Column: Visiting the claimed tombs of Jesus


In our continuing tour of Israel and the Palestinian Territories, we visit competing sites in Jerusalem associated with the tomb of Jesus.

After Emperor Constantine declared in A.D. 313 that Christianity was legal in the Roman Empire, he sent his 80-year-old mother, Helena, to the Holy Land to find sites important to Christianity. She returned in A.D. 328 claiming she had found not only the tomb of Jesus in Jerusalem, but also a remnant of what she said was the “True Cross” on which Jesus had been crucified. The Church of the Holy Sepulcher was soon built around the tomb, with an underground Chapel of the Finding of the True Cross claimed to be where Helena had found the True Cross. For almost 1,700 years, Christians have made their way to that now cavernous church. For her piety and her discoveries, Helena was recognized as a saint.
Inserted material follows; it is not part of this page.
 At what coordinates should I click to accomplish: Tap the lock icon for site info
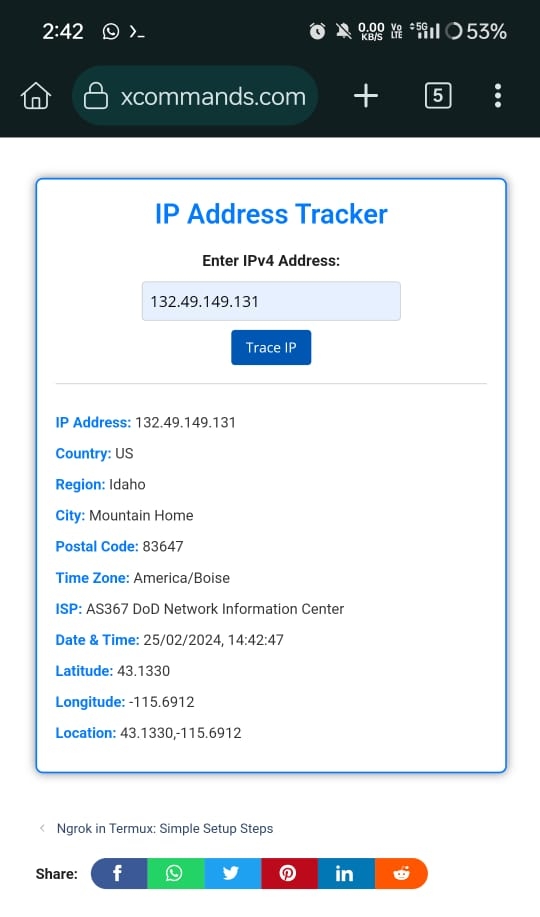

In 1883, Protestants were thrilled when Charles Gordon, an English general, found a tomb near a Jerusalem rock formation suggesting a skull, which he thought identified the biblical Golgotha (the skull) where Jesus had been crucified. The tomb itself was in an old garden, where the Bible says it should be. And so, with great fanfare, the Garden Tomb, with its beautiful gardens and peaceful outdoor places to worship, opened to the public.

In 1986, Israeli archaeologist Gabriel Barkay, an authority on Jewish tombs, published an article concluding that the Garden Tomb was not used at the time of Jesus. Consequently, guides at the Garden Tomb no longer claim it held the body of Jesus. But Protestant visitors still worship there, experiencing the same emotions as before. Others continue to experience comparable emotions at the Church of the Holy Sepulcher. As with many other sites in the Holy Land, tradition and belief are as important as archaeology.